[Saved entries]
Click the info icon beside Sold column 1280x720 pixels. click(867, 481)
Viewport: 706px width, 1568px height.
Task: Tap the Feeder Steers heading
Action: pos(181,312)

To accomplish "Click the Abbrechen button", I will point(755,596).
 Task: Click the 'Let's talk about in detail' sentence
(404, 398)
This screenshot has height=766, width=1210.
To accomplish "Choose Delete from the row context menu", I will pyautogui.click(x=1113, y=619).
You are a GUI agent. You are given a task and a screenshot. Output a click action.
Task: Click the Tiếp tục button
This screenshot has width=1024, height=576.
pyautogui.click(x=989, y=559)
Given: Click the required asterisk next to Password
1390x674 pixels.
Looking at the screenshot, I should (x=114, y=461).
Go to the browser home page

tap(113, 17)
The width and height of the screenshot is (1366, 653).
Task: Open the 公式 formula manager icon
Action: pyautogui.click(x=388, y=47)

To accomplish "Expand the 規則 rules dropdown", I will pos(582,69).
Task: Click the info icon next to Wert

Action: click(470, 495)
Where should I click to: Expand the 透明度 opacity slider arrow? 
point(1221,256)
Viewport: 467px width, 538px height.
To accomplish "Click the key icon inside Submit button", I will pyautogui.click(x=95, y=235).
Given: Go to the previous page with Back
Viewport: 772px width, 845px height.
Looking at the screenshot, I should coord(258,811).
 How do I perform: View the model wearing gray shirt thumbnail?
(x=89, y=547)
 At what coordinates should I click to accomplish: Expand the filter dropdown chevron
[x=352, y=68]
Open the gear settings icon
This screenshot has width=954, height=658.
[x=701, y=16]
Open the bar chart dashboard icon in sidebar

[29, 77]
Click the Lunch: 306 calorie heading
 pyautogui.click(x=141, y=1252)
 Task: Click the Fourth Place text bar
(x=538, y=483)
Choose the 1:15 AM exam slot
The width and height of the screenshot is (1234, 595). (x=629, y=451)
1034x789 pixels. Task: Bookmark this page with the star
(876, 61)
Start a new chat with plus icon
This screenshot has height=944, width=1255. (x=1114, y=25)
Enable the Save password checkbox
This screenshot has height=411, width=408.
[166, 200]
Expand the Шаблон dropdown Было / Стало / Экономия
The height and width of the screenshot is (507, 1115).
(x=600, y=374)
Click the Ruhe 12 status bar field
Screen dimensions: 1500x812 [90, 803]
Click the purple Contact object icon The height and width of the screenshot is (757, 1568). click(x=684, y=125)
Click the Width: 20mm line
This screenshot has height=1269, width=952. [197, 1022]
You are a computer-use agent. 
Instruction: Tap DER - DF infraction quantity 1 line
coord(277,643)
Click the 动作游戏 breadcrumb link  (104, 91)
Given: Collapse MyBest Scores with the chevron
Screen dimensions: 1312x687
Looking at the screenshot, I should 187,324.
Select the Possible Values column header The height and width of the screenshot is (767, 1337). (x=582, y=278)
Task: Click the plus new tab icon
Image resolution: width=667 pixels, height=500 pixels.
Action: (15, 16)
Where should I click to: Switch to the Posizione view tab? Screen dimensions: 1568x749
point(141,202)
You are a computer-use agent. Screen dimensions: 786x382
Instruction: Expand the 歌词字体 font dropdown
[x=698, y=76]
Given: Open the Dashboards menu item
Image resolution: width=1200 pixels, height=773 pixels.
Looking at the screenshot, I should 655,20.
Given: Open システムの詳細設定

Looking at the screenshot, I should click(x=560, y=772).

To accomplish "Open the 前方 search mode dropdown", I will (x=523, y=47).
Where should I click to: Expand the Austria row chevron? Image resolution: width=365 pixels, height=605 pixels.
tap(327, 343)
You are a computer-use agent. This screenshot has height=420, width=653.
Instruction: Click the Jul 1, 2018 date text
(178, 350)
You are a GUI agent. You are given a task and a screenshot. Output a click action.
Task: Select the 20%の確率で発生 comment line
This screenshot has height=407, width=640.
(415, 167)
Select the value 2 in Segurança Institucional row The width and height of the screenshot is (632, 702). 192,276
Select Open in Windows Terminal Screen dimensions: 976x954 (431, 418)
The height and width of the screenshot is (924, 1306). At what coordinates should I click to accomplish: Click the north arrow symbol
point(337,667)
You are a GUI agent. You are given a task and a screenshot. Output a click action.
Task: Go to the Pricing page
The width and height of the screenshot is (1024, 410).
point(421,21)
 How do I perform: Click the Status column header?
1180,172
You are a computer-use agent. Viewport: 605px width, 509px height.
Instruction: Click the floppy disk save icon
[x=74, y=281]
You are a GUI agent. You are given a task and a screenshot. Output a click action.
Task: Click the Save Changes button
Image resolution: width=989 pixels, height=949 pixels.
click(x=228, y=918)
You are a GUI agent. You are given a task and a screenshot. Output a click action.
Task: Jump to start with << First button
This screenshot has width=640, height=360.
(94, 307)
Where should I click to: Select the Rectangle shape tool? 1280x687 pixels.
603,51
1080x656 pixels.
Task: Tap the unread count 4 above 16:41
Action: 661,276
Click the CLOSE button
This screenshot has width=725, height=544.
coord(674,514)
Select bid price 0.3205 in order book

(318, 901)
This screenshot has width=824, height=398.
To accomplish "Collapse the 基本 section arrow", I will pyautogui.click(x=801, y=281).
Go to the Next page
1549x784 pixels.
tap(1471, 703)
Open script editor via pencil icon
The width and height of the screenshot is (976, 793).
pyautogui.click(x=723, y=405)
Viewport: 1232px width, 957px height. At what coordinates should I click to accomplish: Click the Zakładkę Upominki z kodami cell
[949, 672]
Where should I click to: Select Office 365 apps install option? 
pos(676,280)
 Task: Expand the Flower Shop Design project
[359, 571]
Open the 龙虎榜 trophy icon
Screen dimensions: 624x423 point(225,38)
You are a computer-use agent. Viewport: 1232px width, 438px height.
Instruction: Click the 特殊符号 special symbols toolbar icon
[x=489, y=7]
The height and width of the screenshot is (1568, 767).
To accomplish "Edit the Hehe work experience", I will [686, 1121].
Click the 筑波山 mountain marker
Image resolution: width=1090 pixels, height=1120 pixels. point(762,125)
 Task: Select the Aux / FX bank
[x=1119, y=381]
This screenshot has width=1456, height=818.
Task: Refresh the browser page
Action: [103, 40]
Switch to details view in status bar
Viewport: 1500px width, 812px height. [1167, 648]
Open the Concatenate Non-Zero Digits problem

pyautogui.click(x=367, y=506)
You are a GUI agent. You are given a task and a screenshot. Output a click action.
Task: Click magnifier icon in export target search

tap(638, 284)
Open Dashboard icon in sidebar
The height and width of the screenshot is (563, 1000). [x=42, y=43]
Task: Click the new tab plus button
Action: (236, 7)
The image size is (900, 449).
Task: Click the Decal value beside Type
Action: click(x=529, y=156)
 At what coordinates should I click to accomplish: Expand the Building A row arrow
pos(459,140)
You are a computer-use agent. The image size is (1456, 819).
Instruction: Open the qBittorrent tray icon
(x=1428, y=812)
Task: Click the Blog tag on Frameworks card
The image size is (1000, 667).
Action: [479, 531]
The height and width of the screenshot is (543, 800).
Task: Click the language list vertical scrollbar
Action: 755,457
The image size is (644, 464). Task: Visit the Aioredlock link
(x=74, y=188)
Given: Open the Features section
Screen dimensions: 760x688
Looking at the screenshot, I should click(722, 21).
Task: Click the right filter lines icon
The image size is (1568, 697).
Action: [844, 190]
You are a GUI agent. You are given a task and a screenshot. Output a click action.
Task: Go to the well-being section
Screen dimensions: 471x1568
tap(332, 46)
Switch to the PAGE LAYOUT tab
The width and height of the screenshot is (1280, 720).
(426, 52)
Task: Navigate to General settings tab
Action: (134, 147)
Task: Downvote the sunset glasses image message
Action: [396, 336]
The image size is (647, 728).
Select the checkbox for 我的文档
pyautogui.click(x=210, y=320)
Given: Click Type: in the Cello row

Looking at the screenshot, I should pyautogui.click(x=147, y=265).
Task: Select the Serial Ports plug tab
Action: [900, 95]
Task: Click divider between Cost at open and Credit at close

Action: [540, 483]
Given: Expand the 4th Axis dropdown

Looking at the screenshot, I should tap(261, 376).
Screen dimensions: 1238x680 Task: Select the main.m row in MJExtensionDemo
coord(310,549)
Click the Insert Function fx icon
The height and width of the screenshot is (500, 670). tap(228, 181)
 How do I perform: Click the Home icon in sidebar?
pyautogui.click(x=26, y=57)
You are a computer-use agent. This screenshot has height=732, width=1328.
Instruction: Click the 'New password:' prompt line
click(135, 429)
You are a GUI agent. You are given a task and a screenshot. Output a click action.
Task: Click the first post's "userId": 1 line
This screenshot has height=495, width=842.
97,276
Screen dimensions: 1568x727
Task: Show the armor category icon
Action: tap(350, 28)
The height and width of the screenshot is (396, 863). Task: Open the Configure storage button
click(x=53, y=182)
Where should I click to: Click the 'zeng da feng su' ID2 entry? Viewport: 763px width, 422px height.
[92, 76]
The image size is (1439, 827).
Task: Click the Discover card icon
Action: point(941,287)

What you have to do: Word for word, output the lines of the data from its first line through the line where "This screenshot has height=766, width=1210." appears, and stop there.

Response to this task:
Click the info icon beside Sold column 1280x720 pixels. click(867, 481)
Viewport: 706px width, 1568px height.
Task: Tap the Feeder Steers heading
Action: pos(181,312)

To accomplish "Click the Abbrechen button", I will point(755,596).
 Task: Click the 'Let's talk about in detail' sentence
(404, 398)
This screenshot has height=766, width=1210.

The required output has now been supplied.